Syphilis and HIV: A Dangerous Duo Affecting Gay and Bisexual Men
December 14, 2012
A blog by Gail Bolan, M.D., Director of the Division of STD Prevention, Centers for Disease Control and Prevention (CDC), discusses surveillance data released in CDC's 2011 STD Surveillance Report. Bolan draws attention to the increase in primary and secondary syphilis rates among gay and bisexual men -- who account for more than 70 percent of all infections -- and what can be done to reverse the high rates of infection among this sector of society. She notes that a large number of these infections are among young men who have sex with men (MSM), with the highest rates among 20-29 year olds.
Annual surveillance data in the report emphasize the disproportionate burden of disease among gay and bisexual men. Bolan explains that the genital sores caused by syphilis make sexual transmission and acquisition of HIV even easier. Hence, there is an estimated two-to-fivefold increased risk of HIV if persons with syphilis are exposed to the virus. Also, studies show that syphilis increases the viral load of persons with HIV infection. These facts increase Bolan's concern, since data show that four of every 10 MSM with syphilis is co-infected with HIV. Bolan argues that the stakes are too high to ignore these health disparities and emphasizes the importance of promptly diagnosing and treating syphilis infections among MSM to decrease their chances for HIV infection.
Bolan stated that to fight the root causes of health disparities among gay and bisexual men involves confronting the underlying conditions that place the group at greater risk of STDs.

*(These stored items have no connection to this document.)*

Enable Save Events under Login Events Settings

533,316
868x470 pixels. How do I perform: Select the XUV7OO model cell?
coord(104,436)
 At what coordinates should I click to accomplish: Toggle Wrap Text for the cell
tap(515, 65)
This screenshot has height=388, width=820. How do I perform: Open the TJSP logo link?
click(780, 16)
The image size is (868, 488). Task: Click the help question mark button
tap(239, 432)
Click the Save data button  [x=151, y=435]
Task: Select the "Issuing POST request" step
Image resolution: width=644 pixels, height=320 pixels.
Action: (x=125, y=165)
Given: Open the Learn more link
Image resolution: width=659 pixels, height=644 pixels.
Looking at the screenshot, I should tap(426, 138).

She contends that risk behavior alone does not explain the disproportionate STD burden of MSM, but that complex issues such as homophobia and stigma are responsible to some extent for these infections. She discusses how CDC is working with program partners to take action to confront the underlying causes of STD disparities and provides the example of the more comprehensive holistic sexual healthcare through CDC's program collaboration and service integration. Also, action plans guided by the best available science and input from partners are being implemented to help individuals and communities overcome environmental forces that increase the risk of acquiring an STD.

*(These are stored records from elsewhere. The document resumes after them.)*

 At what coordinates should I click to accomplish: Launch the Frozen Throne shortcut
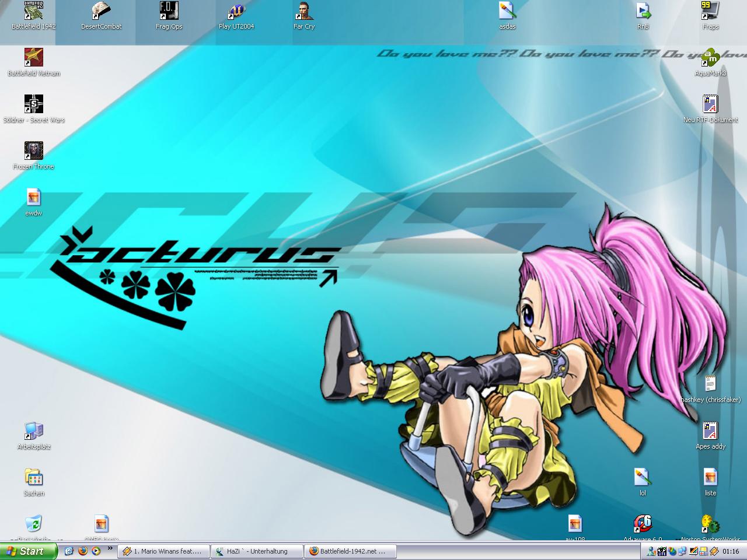pyautogui.click(x=34, y=152)
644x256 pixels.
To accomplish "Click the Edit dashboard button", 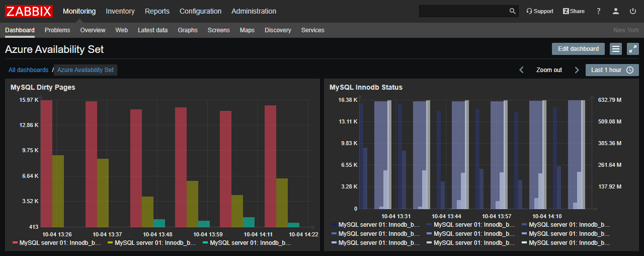I will point(578,49).
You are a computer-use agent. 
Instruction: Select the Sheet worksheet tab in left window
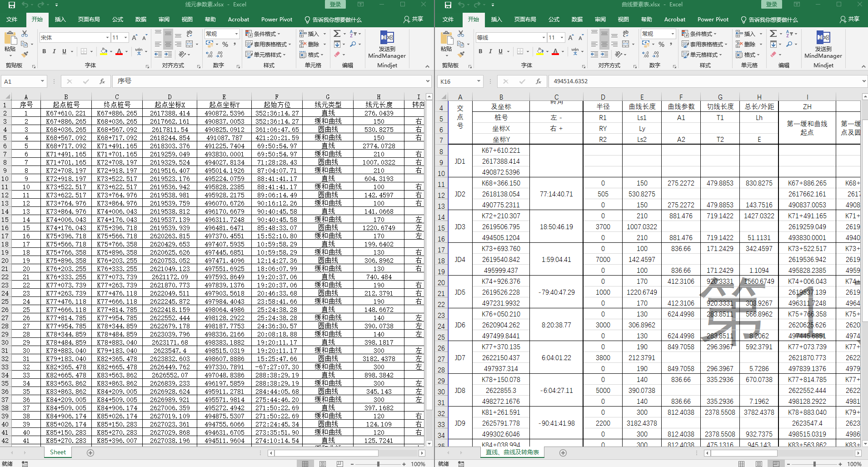coord(58,452)
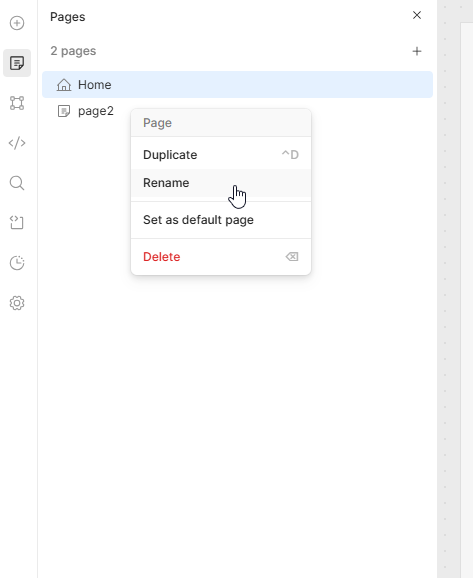Open the history clock sidebar icon
The width and height of the screenshot is (473, 578).
click(17, 263)
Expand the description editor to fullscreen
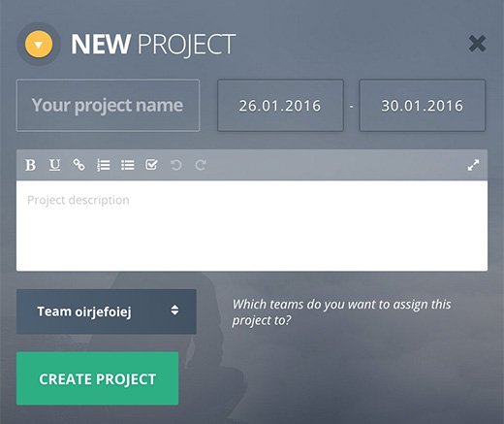The height and width of the screenshot is (424, 504). pos(473,165)
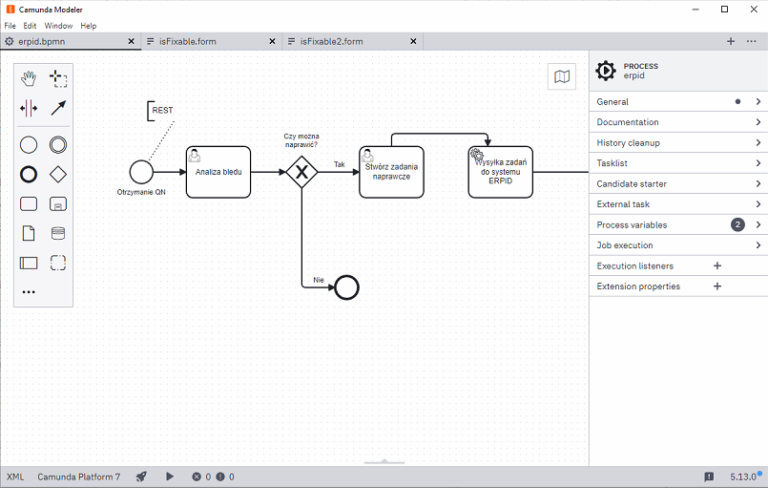Open more palette tools ellipsis
This screenshot has width=768, height=488.
[x=29, y=292]
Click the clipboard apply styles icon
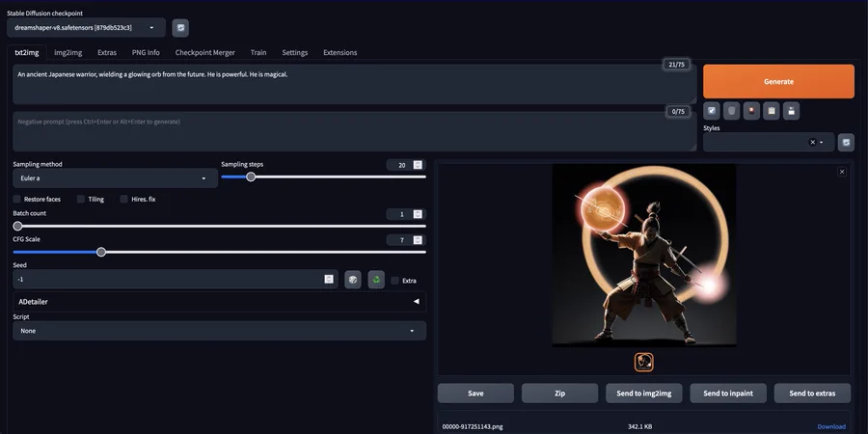 [x=771, y=111]
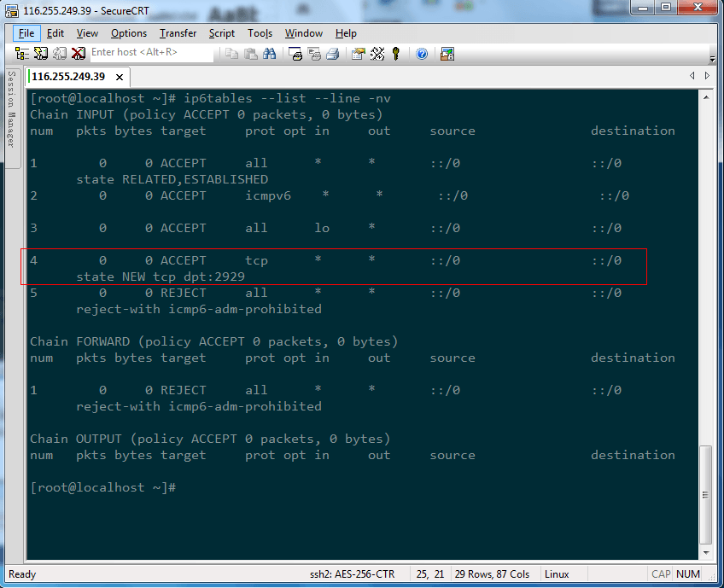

Bolan is aware that government cannot do it alone and that more broad-based action is needed by all involved. She envisages that working together, government and individuals can face sexual health issues. The blog concludes with Bolan' suggestions for what health care providers, individuals, and community leaders should do to create greater awareness and openness about sexual health issues, to help end the disparity, and to ensure good health for gay and bisexual men who are disproportionately impacted by STDs and HIV.